§ WORK INSTRUCTIONS
Output the passage of the summer garden text below from "I am working" to "fruit as well!", word for word.

EXTRACTED TEXT: Begin

Next week summer begins, the garden has burst into life over spring and there have been lots of visitors to the garden. The bees have been all over my garden but now as the flowers of the rose-hips and the fruit have set - my garden is less interesting to the bees. So, we are growing flowers in pots near the back door to encourage the pollinators to stay. Here are the sweet peas that have just flowered.
I am working on attracting the song birds in to my garden. The turf war with the magpies and jackdaws has finally been won – by me! They no longer dominate the bird feeder station and we are visited by robins, blackbirds, starlings, blue tits and coal tits regularly. There is a family of 4 robins (mum, dad and two fledglings) that are always in our garden. They have grown so used to us that when I am weeding they as come as close as a school ruler (about 30 cms) from me looking for insects I have unearth.
However, I have not been so friendly towards the pigeons because the ripening strawberries, gooseberries and cherries are for us to eat and the very plump pigeons are clearly getting enough food from some were else – they don’t need my fruit as well!
Still, it’s easy to assume that all birds are well-equipped enough to take care of themselves at this time. Nevertheless, our garden birds can benefit from our help in every season, and summer is no exception. It is just their needs change with the seasons and we can look out for ways to help support them as we head in to summer.
The warm weather we are having at the moment is really pleasant, but is has been a dry month. Long dry spells or very hot temperatures can lead to food shortages for birds. Therefore, we should still be leaving food out to supplement their diet. A high protein seed mix will attract a variety of birds to your garden and form part of a balanced diet for them.
Although, nobody took up the invitation of the bird nest box that I put up in early spring, there are nests in our fir tree and in the gardens around us. At this time, some birds are still looking after chicks. The chicks will need to eat caterpillars and insects, so it’s important that food can be sourced elsewhere for the adult birds, in order to free up this precious resource. So, keeping the bird table and the feed stations full is important.
It’s also essential to be mindful of provide water for both drinking and bathing as water is essential to the health of their skin and feathers. In the warmer weather, water can quickly evaporate, so check your water sources morning and night to ensure they’re both clean and deep enough to bathe in.

EXTRACTED TEXT: End
ENTRIES SUPPLIED: Begin

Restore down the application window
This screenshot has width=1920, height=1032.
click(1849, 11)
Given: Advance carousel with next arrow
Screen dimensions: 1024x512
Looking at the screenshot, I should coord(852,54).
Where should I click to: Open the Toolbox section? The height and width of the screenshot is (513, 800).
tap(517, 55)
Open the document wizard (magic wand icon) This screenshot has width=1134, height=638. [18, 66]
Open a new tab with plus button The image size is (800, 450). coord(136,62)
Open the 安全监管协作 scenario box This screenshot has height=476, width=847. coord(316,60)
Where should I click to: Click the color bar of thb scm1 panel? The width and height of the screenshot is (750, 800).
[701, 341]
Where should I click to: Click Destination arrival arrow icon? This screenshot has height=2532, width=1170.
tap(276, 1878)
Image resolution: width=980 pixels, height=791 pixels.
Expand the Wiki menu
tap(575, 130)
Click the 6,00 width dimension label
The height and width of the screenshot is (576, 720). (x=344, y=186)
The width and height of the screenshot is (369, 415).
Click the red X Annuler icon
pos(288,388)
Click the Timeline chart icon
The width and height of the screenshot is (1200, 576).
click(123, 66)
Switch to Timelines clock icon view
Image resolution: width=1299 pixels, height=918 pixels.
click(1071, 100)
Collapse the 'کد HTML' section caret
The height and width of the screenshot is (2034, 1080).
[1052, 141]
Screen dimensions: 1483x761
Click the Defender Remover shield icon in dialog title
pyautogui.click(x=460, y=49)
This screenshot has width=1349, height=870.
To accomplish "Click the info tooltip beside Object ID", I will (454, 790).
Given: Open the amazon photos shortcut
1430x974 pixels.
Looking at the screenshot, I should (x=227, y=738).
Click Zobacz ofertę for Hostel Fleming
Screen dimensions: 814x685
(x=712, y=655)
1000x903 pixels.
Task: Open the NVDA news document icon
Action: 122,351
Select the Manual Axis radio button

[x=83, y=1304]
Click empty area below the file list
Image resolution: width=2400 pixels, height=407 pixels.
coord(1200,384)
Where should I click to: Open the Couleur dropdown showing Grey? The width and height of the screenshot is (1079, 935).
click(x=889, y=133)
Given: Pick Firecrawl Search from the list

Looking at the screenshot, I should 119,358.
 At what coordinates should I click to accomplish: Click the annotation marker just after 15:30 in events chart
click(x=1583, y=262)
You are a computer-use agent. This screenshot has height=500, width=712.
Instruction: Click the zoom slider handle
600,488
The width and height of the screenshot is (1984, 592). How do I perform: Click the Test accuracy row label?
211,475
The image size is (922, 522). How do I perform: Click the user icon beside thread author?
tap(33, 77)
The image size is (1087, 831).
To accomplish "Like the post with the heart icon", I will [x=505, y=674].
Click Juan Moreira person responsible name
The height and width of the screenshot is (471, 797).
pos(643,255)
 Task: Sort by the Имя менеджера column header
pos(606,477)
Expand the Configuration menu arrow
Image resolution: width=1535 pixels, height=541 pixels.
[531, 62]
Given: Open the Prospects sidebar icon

ENTRIES SUPPLIED: End

§ ANSWER BOX
I am working on attracting the song birds in to my garden. The turf war with the magpies and jackdaws has finally been won – by me! They no longer dominate the bird feeder station and we are visited by robins, blackbirds, starlings, blue tits and coal tits regularly. There is a family of 4 robins (mum, dad and two fledglings) that are always in our garden. They have grown so used to us that when I am weeding they as come as close as a school ruler (about 30 cms) from me looking for insects I have unearth.
However, I have not been so friendly towards the pigeons because the ripening strawberries, gooseberries and cherries are for us to eat and the very plump pigeons are clearly getting enough food from some were else – they don’t need my fruit as well!